Text section
------------------------------------
One of the drivers of that Industry Revolution outlined above is a new wave of dazzling business applications aimed at industry-specific solutions to help companies handle the new types of processes sparked by the digital revolution. If a hospital has to deploy a whole new generation of processes to enact new levels of patient safety as well as data-driven patient care, is it reasonable to think that 10-year-old applications can handle that? This new generation of industry-specific clouds will be the hottest segment of the cloud industry in 2022 and is going to be a primary driver behind the rise of the digital economy.
All of this extraordinary new digital technology is, unfortunately, available to the bad guys as well as the good guys. And as businesses create and deploy wide ranges of new digital services and capabilities, those cybercriminals will exert enormous resources and creativity to trigger and exploit security vulnerabilities within those expanded digital networks.
With the world rushing at us faster than ever before, and with billions of consumers eagerly deploying the almost unlimited range of choices they have, businesses must find ways to move as fast as the customers they serve. Among the primary benefits of cloud technology over traditional IT are: it can be purchased more quickly, configured more quickly, deployed more quickly, updated more quickly, secured more effectively, and expanded more quickly. CEOs in every industry are beginning to understand that having the best products and services is not enough—they have to be able to move at the speed of their markets, or no one will care how good those products and services are.
------------------------------------
Source information
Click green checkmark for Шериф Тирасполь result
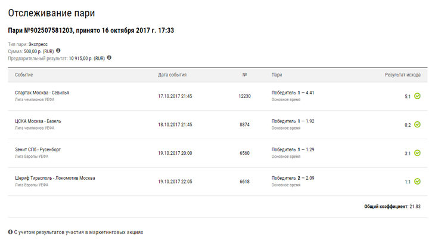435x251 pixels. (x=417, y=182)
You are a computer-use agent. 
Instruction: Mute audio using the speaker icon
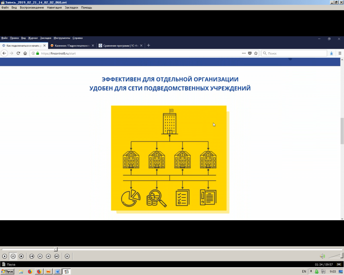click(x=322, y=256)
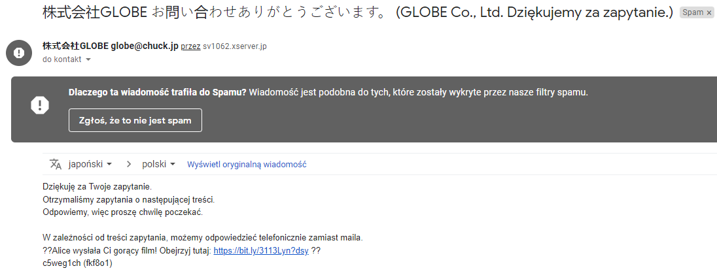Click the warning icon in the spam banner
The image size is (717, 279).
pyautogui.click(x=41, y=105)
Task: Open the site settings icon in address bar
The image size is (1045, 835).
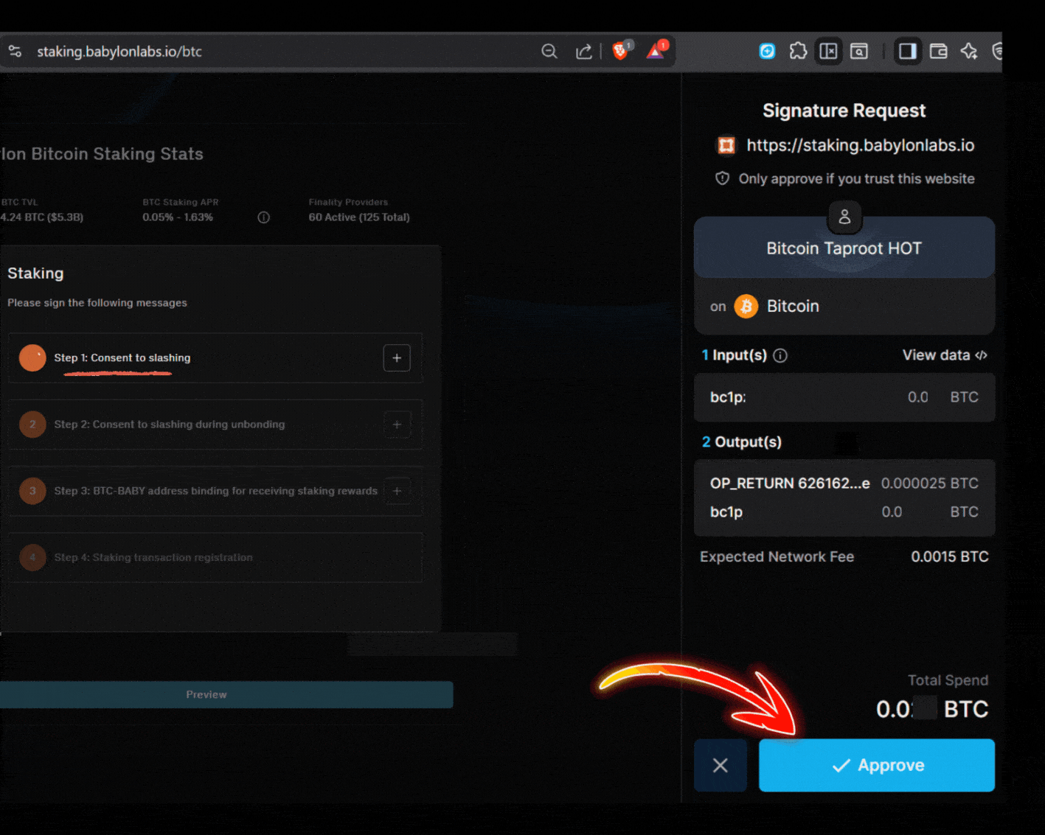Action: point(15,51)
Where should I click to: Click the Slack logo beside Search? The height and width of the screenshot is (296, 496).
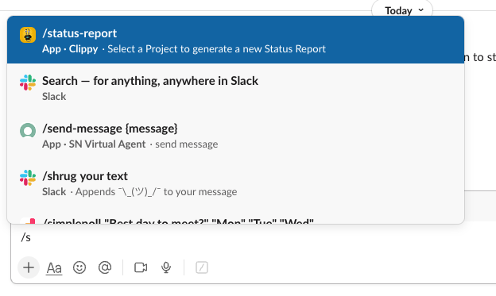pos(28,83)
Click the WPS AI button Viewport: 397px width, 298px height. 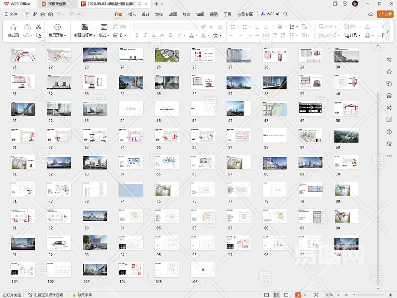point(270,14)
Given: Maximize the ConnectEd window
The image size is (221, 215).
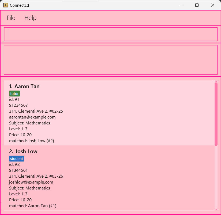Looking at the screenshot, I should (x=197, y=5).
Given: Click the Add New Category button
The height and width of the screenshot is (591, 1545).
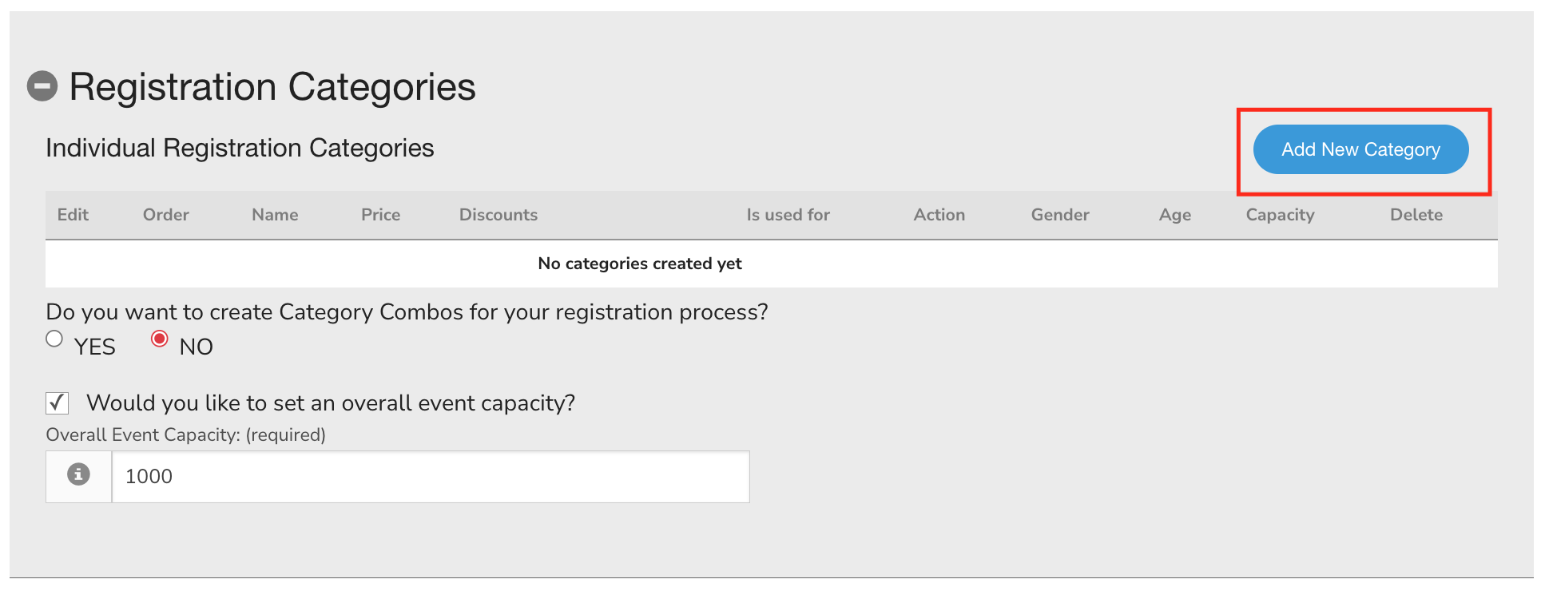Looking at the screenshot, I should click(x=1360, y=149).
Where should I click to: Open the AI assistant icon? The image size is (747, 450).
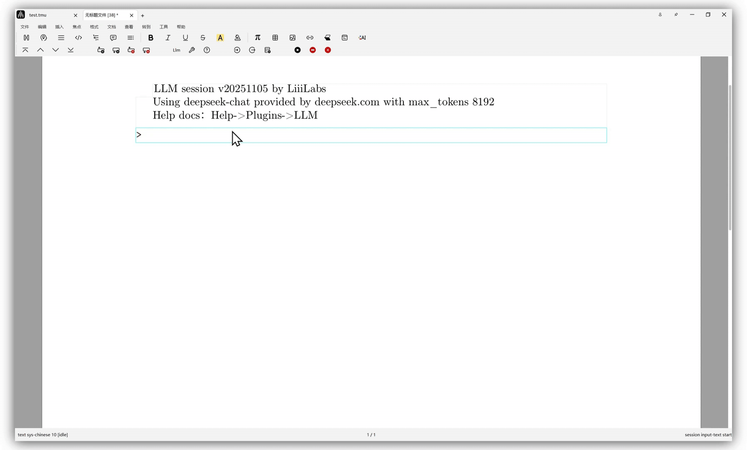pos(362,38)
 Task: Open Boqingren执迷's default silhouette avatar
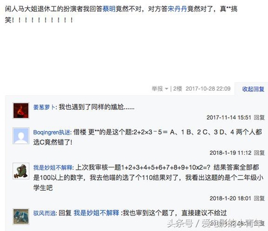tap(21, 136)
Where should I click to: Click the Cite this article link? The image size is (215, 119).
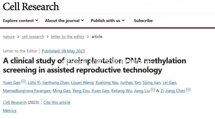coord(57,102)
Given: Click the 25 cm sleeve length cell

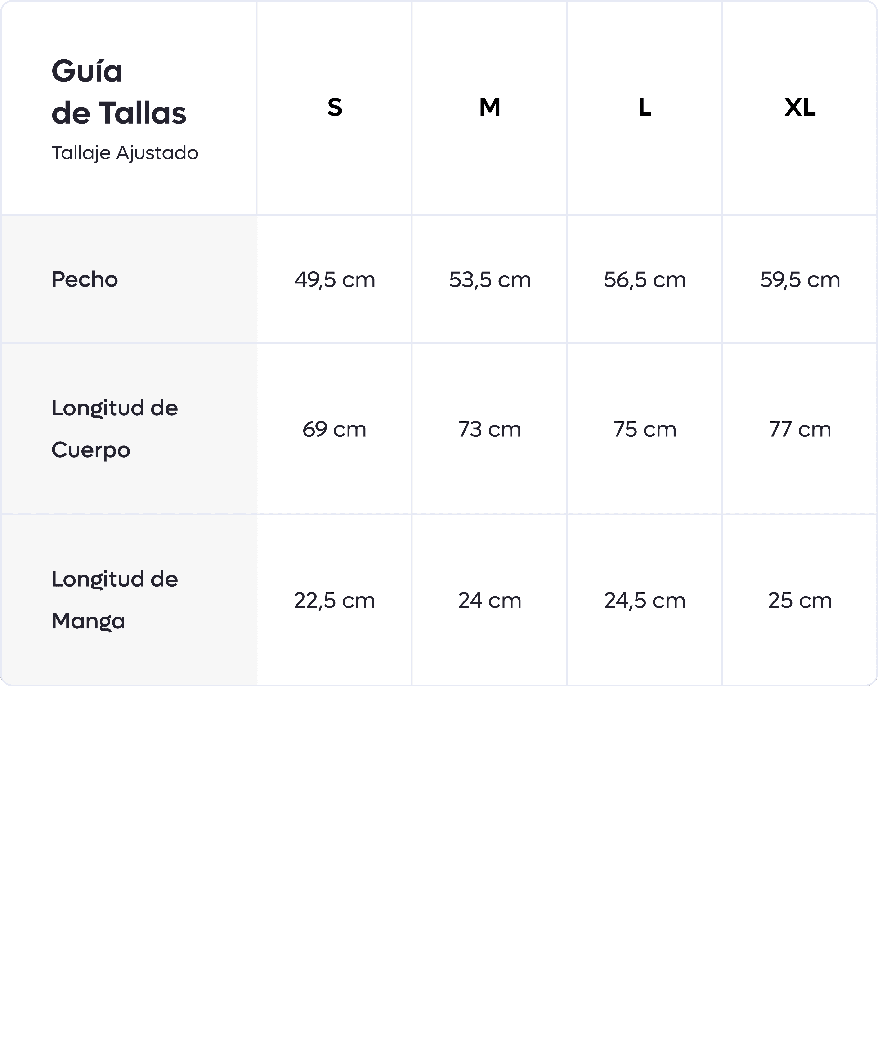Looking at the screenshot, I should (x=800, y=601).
------------------------------------
What needs to be done
In the passage on cloud technology, rewrite everything from "With the world" down to "and services are.", replacing "customers" with "clients".

Written answer
With the world rushing at us faster than ever before, and with billions of consumers eagerly deploying the almost unlimited range of choices they have, businesses must find ways to move as fast as the clients they serve. Among the primary benefits of cloud technology over traditional IT are: it can be purchased more quickly, configured more quickly, deployed more quickly, updated more quickly, secured more effectively, and expanded more quickly. CEOs in every industry are beginning to understand that having the best products and services is not enough—they have to be able to move at the speed of their markets, or no one will care how good those products and services are.